Problem statement: Exactly the lines from the top of the records below through the one containing "Open the 详细数据" must be set down, with no line added or dropped.

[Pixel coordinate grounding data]
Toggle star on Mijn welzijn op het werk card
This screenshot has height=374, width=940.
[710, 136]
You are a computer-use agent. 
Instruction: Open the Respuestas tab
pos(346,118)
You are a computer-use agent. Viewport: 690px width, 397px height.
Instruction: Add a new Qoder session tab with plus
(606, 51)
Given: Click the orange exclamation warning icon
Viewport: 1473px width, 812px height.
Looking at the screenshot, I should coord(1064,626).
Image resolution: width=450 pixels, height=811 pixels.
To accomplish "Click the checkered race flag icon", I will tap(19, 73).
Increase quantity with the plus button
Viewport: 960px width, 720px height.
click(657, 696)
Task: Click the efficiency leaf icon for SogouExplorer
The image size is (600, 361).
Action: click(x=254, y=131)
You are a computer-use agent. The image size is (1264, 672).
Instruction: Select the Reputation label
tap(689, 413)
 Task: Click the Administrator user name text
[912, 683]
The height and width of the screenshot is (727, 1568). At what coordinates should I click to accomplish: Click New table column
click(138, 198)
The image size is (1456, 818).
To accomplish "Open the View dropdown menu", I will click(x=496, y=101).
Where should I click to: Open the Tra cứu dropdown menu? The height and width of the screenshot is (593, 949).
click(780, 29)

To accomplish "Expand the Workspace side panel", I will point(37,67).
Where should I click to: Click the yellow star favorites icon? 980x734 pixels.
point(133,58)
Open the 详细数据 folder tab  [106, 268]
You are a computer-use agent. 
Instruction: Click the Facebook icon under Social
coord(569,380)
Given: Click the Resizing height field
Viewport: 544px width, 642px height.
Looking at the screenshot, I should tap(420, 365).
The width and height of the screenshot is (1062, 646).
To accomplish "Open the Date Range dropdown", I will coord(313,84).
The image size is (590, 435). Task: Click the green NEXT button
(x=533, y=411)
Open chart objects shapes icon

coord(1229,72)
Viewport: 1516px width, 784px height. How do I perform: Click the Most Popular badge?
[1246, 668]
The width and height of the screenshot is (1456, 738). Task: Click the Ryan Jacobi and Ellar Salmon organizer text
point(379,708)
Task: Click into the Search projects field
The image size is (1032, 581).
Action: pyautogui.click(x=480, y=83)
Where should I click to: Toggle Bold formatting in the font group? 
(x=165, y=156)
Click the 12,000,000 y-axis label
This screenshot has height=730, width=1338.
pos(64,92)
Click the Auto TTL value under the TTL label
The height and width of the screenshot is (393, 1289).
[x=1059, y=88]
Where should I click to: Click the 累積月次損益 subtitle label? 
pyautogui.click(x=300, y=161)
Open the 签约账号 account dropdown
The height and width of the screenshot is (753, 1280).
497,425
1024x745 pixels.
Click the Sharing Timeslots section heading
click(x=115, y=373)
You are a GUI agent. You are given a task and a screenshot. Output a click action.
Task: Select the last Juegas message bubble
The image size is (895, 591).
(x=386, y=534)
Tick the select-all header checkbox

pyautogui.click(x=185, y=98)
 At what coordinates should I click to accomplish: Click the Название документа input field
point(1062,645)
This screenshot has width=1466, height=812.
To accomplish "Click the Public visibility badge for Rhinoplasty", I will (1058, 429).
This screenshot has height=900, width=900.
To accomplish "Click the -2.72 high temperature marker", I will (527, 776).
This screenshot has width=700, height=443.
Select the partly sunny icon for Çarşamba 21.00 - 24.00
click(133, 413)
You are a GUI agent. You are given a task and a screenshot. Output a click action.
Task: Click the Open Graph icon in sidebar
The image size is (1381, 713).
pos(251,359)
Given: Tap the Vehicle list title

Task output:
Toggle star on Mijn welzijn op het werk card
This screenshot has height=374, width=940.
[710, 136]
You are a computer-use agent. 
Instruction: Open the Respuestas tab
pos(346,118)
You are a computer-use agent. Viewport: 690px width, 397px height.
Instruction: Add a new Qoder session tab with plus
(606, 51)
Given: Click the orange exclamation warning icon
Viewport: 1473px width, 812px height.
Looking at the screenshot, I should coord(1064,626).
Image resolution: width=450 pixels, height=811 pixels.
To accomplish "Click the checkered race flag icon", I will tap(19, 73).
Increase quantity with the plus button
Viewport: 960px width, 720px height.
click(657, 696)
Task: Click the efficiency leaf icon for SogouExplorer
The image size is (600, 361).
Action: click(x=254, y=131)
You are a computer-use agent. The image size is (1264, 672).
Instruction: Select the Reputation label
tap(689, 413)
 Task: Click the Administrator user name text
[912, 683]
The height and width of the screenshot is (727, 1568). At what coordinates should I click to accomplish: Click New table column
click(138, 198)
The image size is (1456, 818).
To accomplish "Open the View dropdown menu", I will click(x=496, y=101).
Where should I click to: Open the Tra cứu dropdown menu? The height and width of the screenshot is (593, 949).
click(780, 29)

To accomplish "Expand the Workspace side panel", I will point(37,67).
Where should I click to: Click the yellow star favorites icon? 980x734 pixels.
point(133,58)
Open the 详细数据 folder tab  [106, 268]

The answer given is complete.